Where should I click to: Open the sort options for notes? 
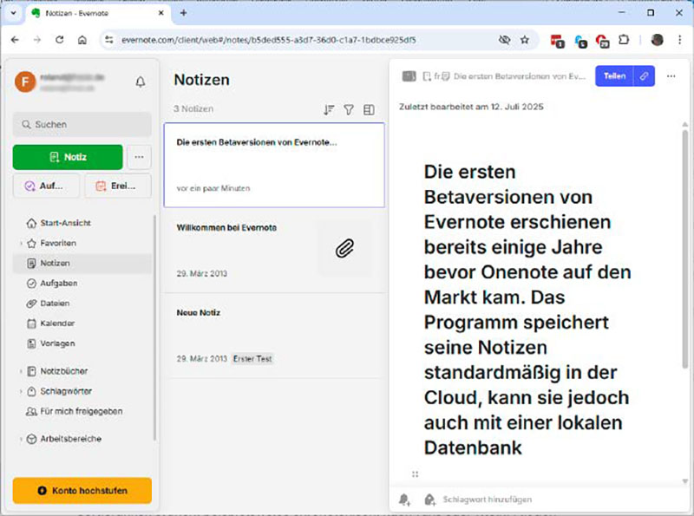pyautogui.click(x=328, y=110)
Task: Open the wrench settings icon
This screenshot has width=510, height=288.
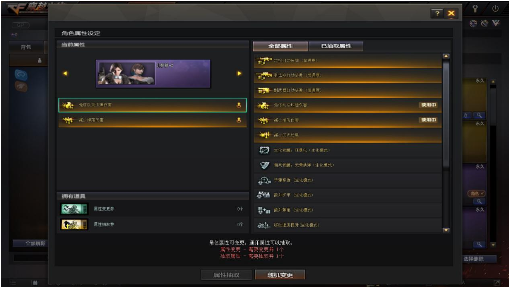Action: 475,9
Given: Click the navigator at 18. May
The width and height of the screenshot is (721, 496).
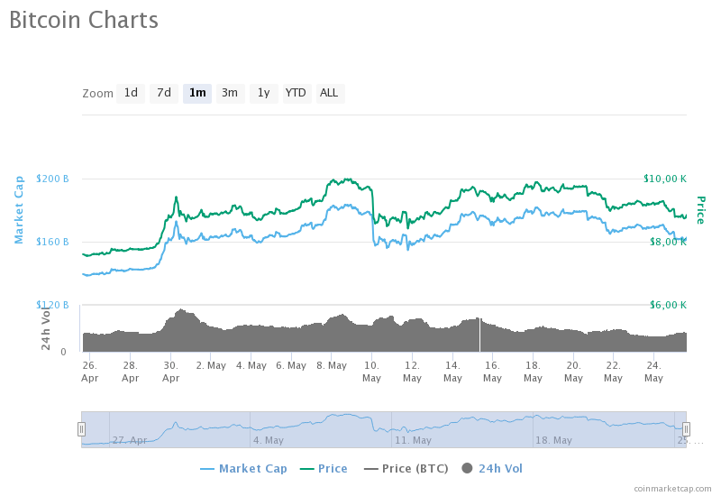Looking at the screenshot, I should click(553, 440).
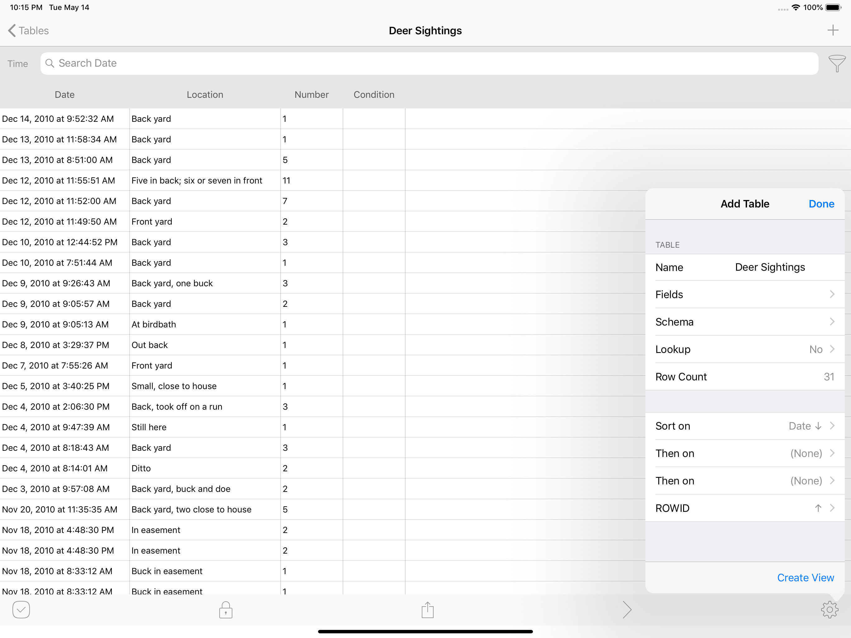851x638 pixels.
Task: Open the Lookup setting
Action: 745,349
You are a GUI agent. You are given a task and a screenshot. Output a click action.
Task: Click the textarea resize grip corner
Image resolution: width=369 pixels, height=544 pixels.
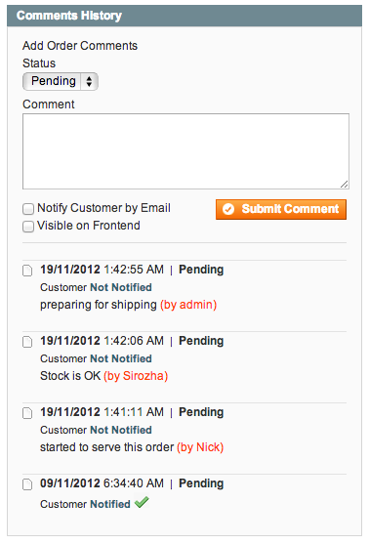pyautogui.click(x=344, y=185)
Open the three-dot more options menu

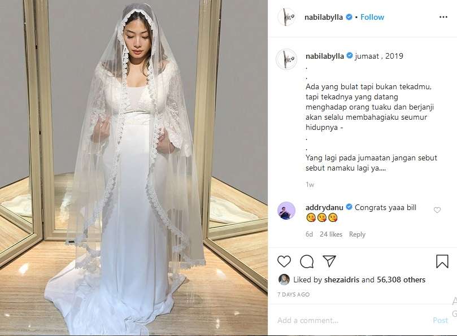click(x=443, y=17)
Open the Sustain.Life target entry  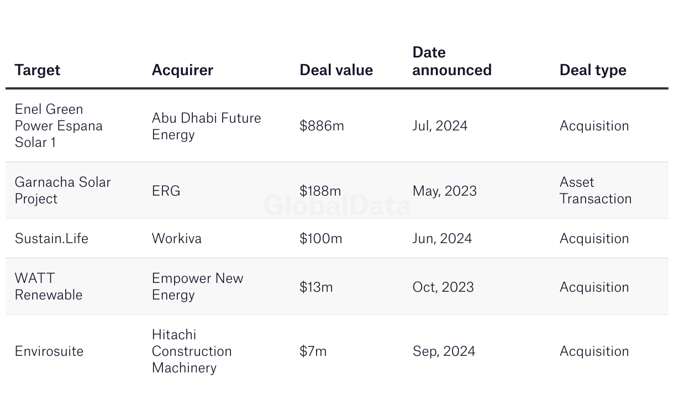tap(51, 238)
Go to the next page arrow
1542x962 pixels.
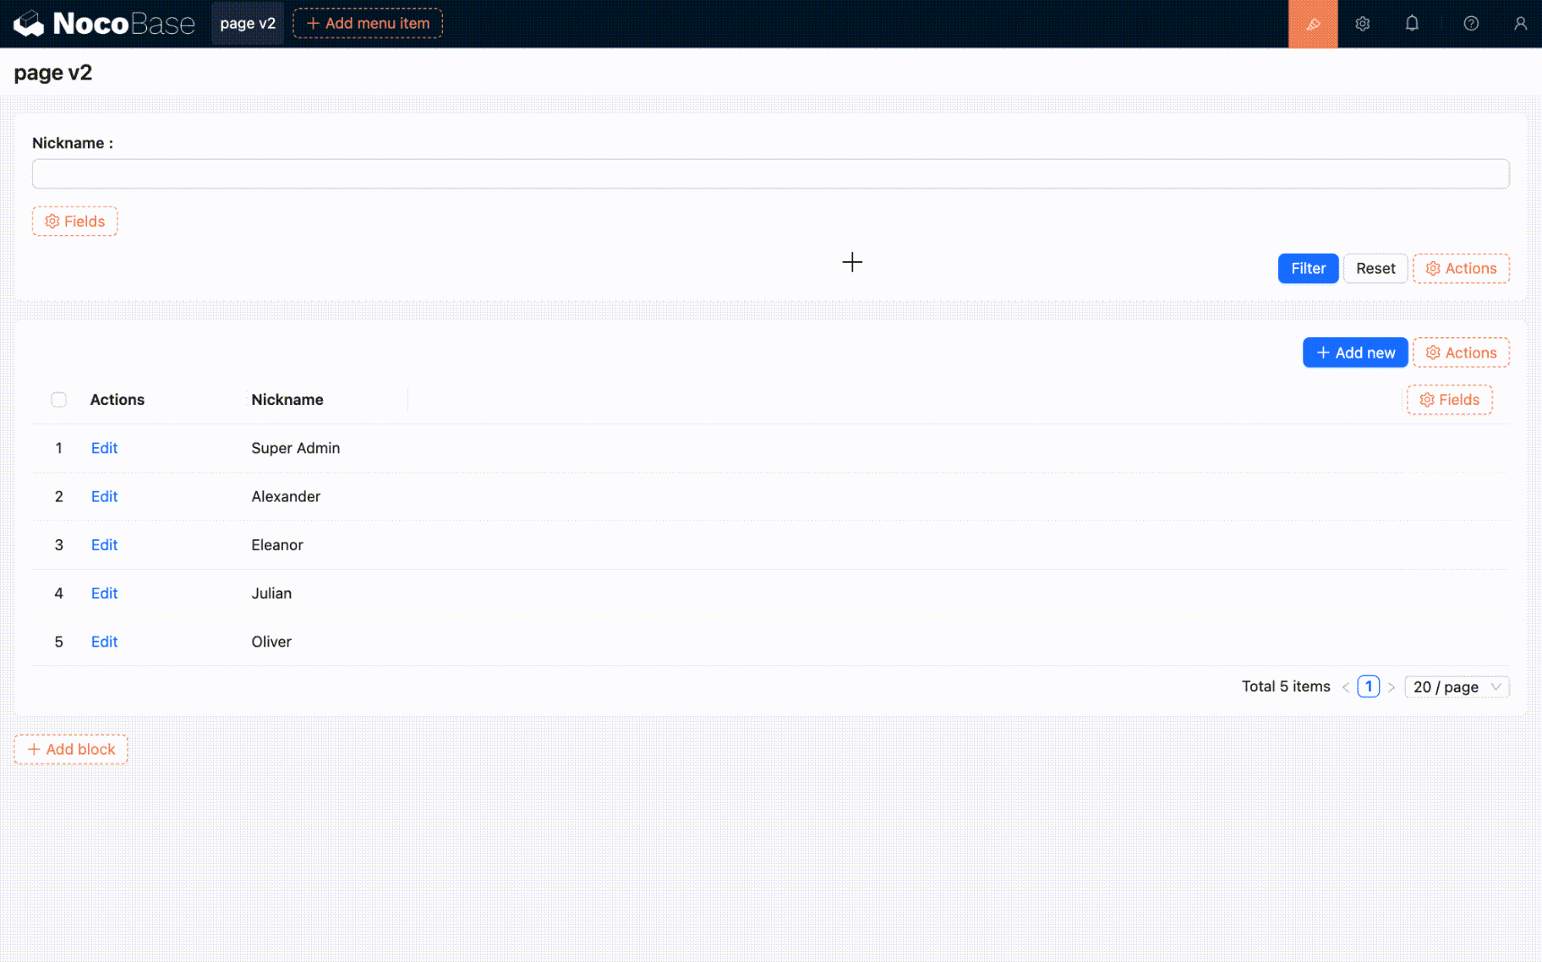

·····

### WRITTEN TASK
Copy the rows from the line with "Given: Click the navigator at 18. May" to the line with "pyautogui.click(x=344, y=185)", swapping "resize grip corner" for "drag handle" and keeping everything else the same. Omit the pictures.

### WRITTEN RESPONSE
Given: Click the navigator at 18. May
The width and height of the screenshot is (721, 496).
Looking at the screenshot, I should click(553, 440).
851x638 pixels.
Task: Open the Lookup setting
Action: 745,349
You are a GUI agent. You are given a task and a screenshot. Output a click action.
Task: Click the textarea drag handle
Image resolution: width=369 pixels, height=544 pixels.
pyautogui.click(x=344, y=185)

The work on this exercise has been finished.